→ TASK DIRECTIONS: Work out how many lines below hold the string "magnifier" and state only that figure.

*** Block opens ***

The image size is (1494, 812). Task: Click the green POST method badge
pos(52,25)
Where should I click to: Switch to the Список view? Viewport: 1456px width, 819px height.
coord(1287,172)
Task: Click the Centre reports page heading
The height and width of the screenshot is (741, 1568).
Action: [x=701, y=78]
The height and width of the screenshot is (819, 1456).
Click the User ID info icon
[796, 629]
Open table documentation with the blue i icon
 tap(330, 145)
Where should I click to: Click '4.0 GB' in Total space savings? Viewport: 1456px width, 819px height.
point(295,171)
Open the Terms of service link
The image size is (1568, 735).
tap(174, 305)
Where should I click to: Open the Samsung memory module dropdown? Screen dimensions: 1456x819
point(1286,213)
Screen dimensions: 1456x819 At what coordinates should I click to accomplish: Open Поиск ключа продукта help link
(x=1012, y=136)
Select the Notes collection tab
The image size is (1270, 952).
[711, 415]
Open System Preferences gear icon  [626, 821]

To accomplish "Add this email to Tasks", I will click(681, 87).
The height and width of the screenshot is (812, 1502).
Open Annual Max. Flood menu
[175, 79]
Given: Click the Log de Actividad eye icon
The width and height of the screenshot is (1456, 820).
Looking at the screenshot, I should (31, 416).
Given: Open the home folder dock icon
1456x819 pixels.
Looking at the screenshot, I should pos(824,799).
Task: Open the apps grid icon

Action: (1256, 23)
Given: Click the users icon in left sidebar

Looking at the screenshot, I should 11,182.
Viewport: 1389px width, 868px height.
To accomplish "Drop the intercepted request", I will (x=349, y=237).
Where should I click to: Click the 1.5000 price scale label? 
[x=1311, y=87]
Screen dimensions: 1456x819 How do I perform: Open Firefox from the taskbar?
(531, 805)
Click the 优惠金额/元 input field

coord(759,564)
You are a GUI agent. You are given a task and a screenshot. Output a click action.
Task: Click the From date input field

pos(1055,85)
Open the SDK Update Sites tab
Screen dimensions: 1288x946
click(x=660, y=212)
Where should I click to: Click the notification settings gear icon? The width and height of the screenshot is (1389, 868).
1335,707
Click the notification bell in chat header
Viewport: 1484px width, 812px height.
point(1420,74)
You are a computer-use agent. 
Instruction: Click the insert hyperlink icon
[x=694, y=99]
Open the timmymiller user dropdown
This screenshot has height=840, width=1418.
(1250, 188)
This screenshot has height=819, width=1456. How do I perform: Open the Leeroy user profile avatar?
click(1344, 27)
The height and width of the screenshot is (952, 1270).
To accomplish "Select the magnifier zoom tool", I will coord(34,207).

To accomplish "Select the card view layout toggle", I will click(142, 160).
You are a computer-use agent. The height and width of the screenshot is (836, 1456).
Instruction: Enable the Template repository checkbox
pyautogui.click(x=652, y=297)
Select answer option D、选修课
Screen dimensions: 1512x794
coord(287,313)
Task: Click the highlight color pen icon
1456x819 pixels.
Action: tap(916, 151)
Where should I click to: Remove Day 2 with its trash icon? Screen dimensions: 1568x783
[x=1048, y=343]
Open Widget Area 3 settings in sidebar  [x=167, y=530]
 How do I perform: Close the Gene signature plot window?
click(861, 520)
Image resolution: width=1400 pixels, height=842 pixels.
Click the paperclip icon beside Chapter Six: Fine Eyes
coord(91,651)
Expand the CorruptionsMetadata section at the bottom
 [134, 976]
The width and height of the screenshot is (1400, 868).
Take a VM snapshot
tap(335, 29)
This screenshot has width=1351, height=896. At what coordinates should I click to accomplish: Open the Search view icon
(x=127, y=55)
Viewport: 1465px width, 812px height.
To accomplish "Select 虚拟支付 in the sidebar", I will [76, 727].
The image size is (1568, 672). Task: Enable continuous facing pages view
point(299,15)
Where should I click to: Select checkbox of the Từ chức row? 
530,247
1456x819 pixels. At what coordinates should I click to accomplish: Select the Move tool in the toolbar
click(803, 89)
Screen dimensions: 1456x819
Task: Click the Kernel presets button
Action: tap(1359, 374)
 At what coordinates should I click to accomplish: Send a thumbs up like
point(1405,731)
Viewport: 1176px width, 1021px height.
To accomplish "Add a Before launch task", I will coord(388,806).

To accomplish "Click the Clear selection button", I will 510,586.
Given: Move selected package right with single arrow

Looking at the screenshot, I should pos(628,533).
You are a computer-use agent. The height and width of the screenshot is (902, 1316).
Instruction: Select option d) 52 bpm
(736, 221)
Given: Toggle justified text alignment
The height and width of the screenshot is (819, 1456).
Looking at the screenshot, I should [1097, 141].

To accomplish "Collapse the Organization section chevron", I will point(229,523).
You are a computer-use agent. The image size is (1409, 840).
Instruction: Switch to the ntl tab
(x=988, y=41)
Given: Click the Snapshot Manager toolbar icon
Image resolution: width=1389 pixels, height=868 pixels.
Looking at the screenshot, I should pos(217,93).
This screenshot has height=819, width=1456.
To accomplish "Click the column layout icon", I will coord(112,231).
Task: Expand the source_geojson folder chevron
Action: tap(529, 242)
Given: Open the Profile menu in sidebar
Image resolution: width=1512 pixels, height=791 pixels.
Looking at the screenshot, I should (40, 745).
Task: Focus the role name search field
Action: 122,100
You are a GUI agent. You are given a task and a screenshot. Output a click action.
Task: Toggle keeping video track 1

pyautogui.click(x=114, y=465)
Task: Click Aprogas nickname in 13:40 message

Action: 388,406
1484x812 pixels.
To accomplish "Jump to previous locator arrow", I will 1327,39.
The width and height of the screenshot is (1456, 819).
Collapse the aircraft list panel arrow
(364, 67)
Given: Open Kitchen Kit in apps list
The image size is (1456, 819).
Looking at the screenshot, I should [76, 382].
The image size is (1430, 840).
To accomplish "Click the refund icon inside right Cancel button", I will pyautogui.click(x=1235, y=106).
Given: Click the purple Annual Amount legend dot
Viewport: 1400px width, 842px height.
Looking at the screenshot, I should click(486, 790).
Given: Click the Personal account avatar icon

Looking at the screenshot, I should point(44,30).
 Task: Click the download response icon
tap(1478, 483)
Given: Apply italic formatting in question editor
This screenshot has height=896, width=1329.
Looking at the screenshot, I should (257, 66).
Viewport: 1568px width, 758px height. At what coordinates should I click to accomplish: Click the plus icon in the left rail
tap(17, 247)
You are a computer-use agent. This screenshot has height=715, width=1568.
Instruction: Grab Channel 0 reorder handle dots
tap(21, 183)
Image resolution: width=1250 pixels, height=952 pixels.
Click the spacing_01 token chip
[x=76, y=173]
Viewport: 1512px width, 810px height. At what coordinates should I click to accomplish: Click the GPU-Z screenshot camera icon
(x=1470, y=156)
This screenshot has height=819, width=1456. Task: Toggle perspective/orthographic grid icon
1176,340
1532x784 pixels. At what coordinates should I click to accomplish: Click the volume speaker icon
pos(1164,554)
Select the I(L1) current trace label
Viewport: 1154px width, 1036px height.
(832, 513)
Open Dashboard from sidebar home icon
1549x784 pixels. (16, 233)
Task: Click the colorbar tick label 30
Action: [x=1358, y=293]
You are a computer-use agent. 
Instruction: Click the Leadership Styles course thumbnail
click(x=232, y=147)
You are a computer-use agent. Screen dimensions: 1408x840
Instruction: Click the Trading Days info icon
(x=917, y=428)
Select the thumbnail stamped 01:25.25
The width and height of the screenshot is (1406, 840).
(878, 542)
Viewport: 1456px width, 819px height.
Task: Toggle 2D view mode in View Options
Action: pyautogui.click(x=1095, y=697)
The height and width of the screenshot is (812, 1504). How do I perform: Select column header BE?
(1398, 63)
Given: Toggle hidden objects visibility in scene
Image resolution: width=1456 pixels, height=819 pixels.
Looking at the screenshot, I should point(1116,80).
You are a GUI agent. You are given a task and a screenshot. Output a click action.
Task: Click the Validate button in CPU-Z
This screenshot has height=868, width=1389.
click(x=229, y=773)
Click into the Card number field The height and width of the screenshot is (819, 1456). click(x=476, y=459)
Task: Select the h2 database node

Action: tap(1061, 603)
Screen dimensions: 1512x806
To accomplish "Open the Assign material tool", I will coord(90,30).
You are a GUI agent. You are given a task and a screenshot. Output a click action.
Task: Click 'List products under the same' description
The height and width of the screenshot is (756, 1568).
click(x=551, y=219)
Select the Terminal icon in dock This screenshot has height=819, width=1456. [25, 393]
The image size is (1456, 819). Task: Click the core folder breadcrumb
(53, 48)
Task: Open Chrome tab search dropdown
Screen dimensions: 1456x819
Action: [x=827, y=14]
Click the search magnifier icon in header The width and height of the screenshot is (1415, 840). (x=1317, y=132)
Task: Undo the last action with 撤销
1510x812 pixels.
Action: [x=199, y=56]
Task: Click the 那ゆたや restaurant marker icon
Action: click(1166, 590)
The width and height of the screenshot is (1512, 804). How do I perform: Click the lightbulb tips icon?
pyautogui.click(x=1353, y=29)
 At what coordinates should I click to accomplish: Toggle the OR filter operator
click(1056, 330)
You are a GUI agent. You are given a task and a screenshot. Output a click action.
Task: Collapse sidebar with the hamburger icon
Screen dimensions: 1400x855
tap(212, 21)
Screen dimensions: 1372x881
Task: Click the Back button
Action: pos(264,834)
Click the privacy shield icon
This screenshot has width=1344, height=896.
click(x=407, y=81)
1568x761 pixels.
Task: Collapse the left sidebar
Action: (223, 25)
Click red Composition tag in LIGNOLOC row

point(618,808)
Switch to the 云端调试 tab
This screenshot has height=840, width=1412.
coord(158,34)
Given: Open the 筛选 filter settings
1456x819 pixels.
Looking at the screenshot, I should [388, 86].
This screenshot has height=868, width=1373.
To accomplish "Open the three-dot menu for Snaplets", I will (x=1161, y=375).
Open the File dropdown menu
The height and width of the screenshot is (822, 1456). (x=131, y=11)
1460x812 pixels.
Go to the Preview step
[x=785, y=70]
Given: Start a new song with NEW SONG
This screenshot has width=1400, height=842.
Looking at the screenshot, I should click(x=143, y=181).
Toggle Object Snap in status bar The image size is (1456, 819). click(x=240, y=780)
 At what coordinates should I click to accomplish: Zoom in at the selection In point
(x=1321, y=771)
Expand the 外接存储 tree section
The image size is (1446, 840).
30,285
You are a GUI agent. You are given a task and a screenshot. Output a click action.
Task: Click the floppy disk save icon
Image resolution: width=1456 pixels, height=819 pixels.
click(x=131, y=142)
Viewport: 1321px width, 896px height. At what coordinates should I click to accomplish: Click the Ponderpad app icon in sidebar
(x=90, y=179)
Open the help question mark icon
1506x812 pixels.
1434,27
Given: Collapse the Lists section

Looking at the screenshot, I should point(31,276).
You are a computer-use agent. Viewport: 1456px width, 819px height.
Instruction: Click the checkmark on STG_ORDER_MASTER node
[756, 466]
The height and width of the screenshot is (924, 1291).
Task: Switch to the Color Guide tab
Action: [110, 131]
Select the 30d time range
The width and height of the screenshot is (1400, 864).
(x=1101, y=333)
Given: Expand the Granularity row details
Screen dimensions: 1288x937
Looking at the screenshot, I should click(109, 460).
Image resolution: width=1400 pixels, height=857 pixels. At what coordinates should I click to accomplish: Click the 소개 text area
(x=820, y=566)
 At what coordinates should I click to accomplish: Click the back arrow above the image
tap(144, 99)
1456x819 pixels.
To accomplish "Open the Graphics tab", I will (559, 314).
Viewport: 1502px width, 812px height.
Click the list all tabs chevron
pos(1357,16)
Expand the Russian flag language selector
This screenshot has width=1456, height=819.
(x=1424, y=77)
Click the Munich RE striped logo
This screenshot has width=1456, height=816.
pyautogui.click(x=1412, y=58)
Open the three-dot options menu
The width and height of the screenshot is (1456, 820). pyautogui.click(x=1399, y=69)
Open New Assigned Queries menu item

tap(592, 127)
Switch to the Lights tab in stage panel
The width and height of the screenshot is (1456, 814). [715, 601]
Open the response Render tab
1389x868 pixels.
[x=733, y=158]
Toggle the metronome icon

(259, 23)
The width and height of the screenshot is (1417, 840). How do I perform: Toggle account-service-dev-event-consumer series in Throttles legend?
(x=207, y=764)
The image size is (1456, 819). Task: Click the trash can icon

*** Block closes ***

→ SOLUTION FOR THIS TASK: 2